So I’m trying to understand the practical side of this. Everyone talks about having access to 400+ AI models through a single subscription being amazing, but I haven’t seen much discussion about the actual decision-making process when you’re building automations.
Let’s say I’m setting up a workflow that needs to do text analysis, code generation, and image processing. These are probably best handled by different models. OpenAI’s GPT is great for language stuff. Claude is solid for reasoning. There are specialized models for vision tasks. But when I’m actually building the automation, how do I figure out which model to use for each step without getting paralyzed by choices?
I’ve heard people say they just pick one and stick with it, but that seems like leaving performance on the table. At the same time, I don’t want to spend hours benchmarking every single step.
Does anyone have a practical framework for this? Like, what criteria do you actually use to decide? Cost per API call? Speed? Accuracy for specific tasks? Or is this something where you start with one model and only switch if something breaks?
The beauty of having 400+ models on one platform is that switching costs basically nothing. You’re not juggling API keys or billing accounts. So the approach I took was: start with a reliable default (like Claude for reasoning, GPT for general language), then test alternatives if performance isn’t where you want it.
For text analysis, I use Claude. For code generation in JavaScript specifically, I noticed GPT-4 outputs cleaner, more maintainable code. For image analysis, I use specialized vision models. For structured data tasks, sometimes a smaller model like Mistral is faster and costs less.

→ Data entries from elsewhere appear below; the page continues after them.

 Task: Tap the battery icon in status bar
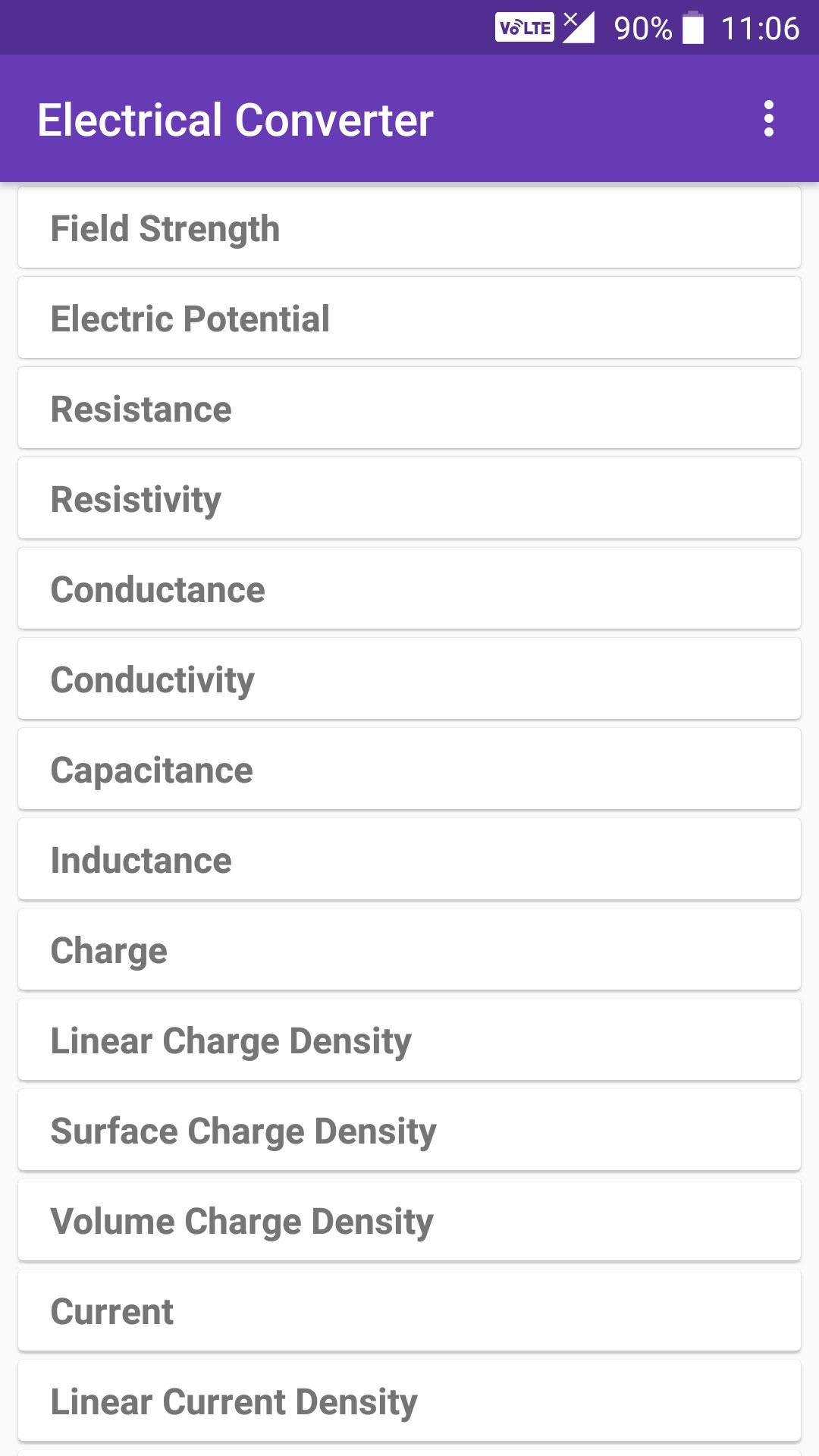[693, 28]
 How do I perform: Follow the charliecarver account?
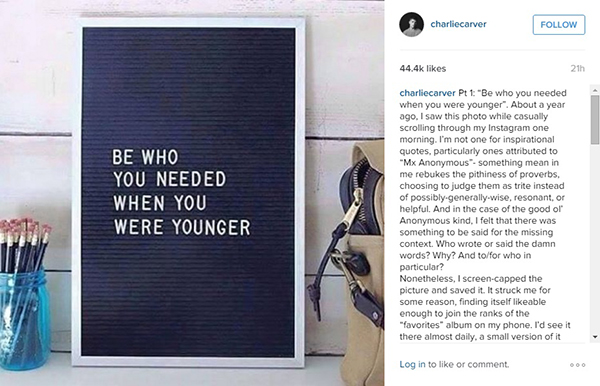(x=559, y=24)
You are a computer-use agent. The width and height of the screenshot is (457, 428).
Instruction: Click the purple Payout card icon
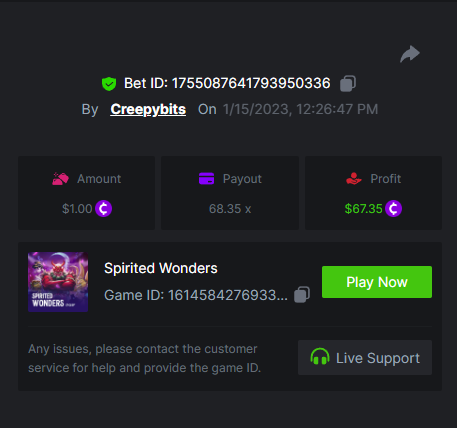click(206, 178)
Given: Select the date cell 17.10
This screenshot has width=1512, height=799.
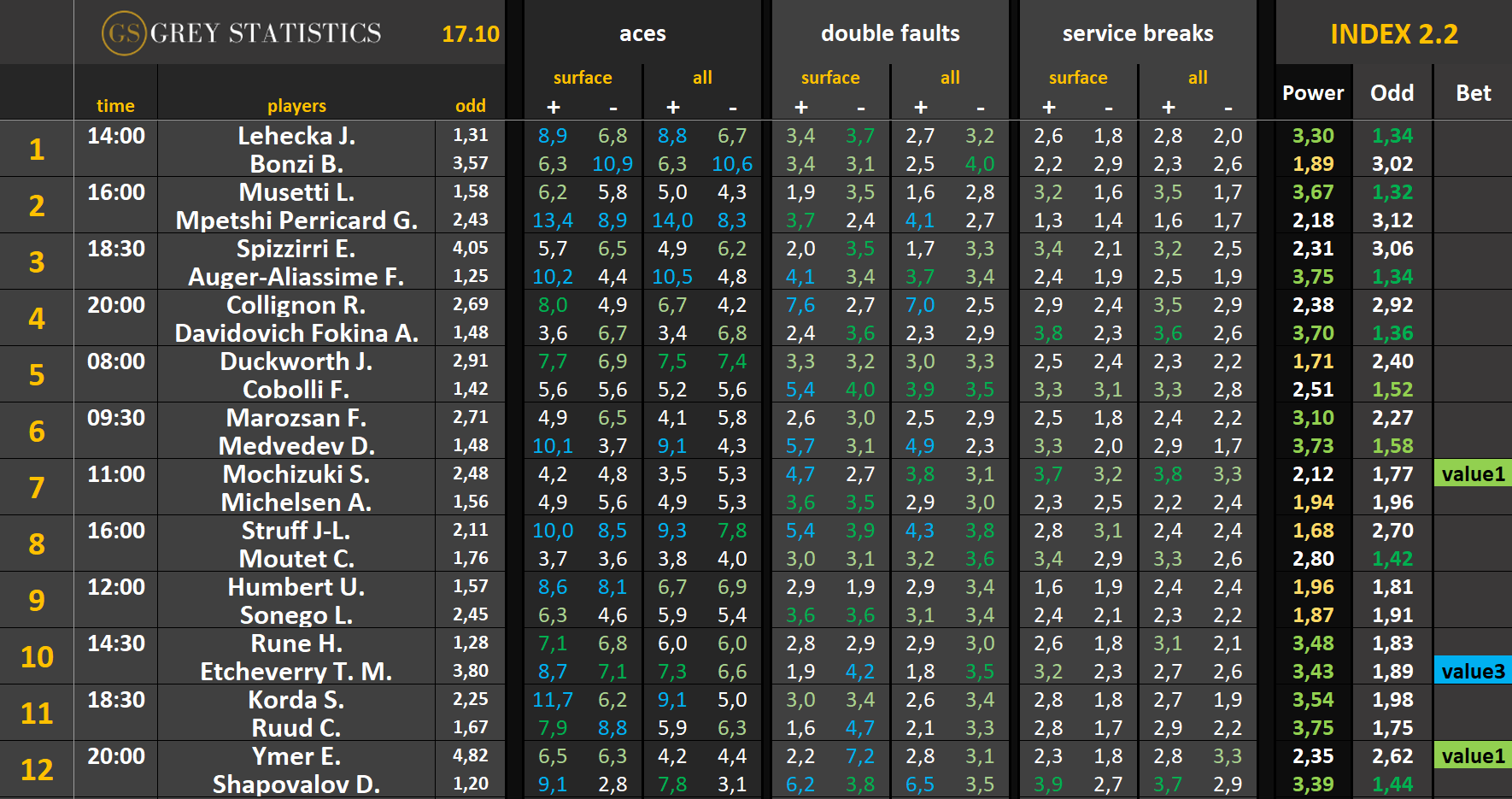Looking at the screenshot, I should (470, 34).
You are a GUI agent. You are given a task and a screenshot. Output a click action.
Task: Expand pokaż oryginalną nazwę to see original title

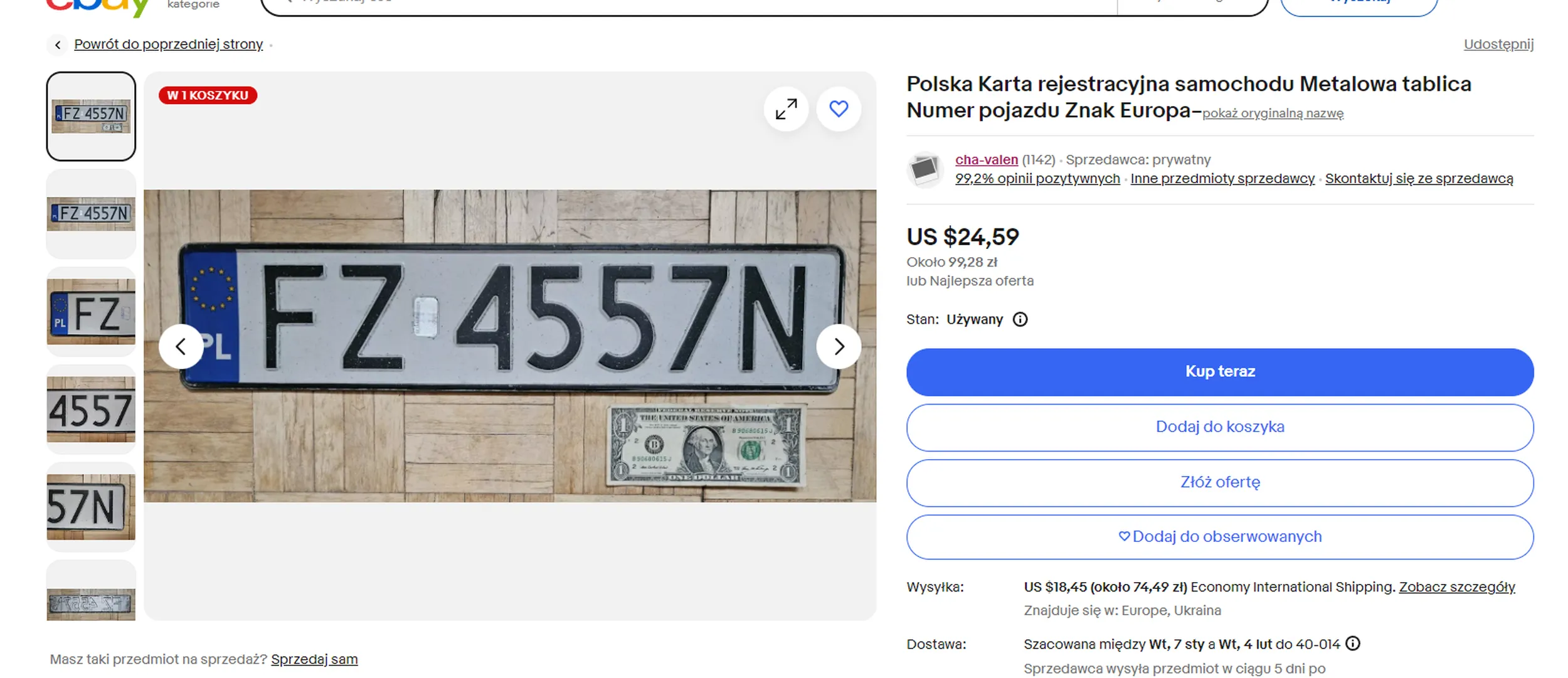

The real win is that in Latenode, if I want to swap models, I just change one setting. No re-authentication, no managing separate credentials. This means experimentation is painless.
I usually start by thinking about what the task actually needs. If it’s creative or requires deep reasoning, Claude. If it’s fast classification or straightforward text generation, GPT-3.5 or Mistral. For code, GPT-4. For image stuff, always use a vision model purpose-built for it.
Then I build the workflow with that choice. If it’s too slow or costs too much, I test swapping it out. But honestly, for most people, picking the right model once and leaving it is totally fine. The performance difference between Claude and GPT for basic tasks is smaller than people think. What matters more is building the workflow correctly.
I’ve found that documenting why you chose each model helps. I built a spreadsheet with columns for task type, model name, latency, cost per 1k tokens, and accuracy notes. When I’m setting up a new workflow, I reference that instead of re-evaluating everything from scratch.
The first workflow I built, I picked models somewhat randomly. By the third one, I had patterns. Email classification? Use this model. Data extraction? That one. It’s faster than overthinking it, and you learn what works by doing.
Start with proven defaults for your domain, then measure actual performance. Cost and latency matter more than theoretical benchmarks. Most 400+ model platforms show usage statistics; use those to find inefficiencies. Swap underperforming models quarterly.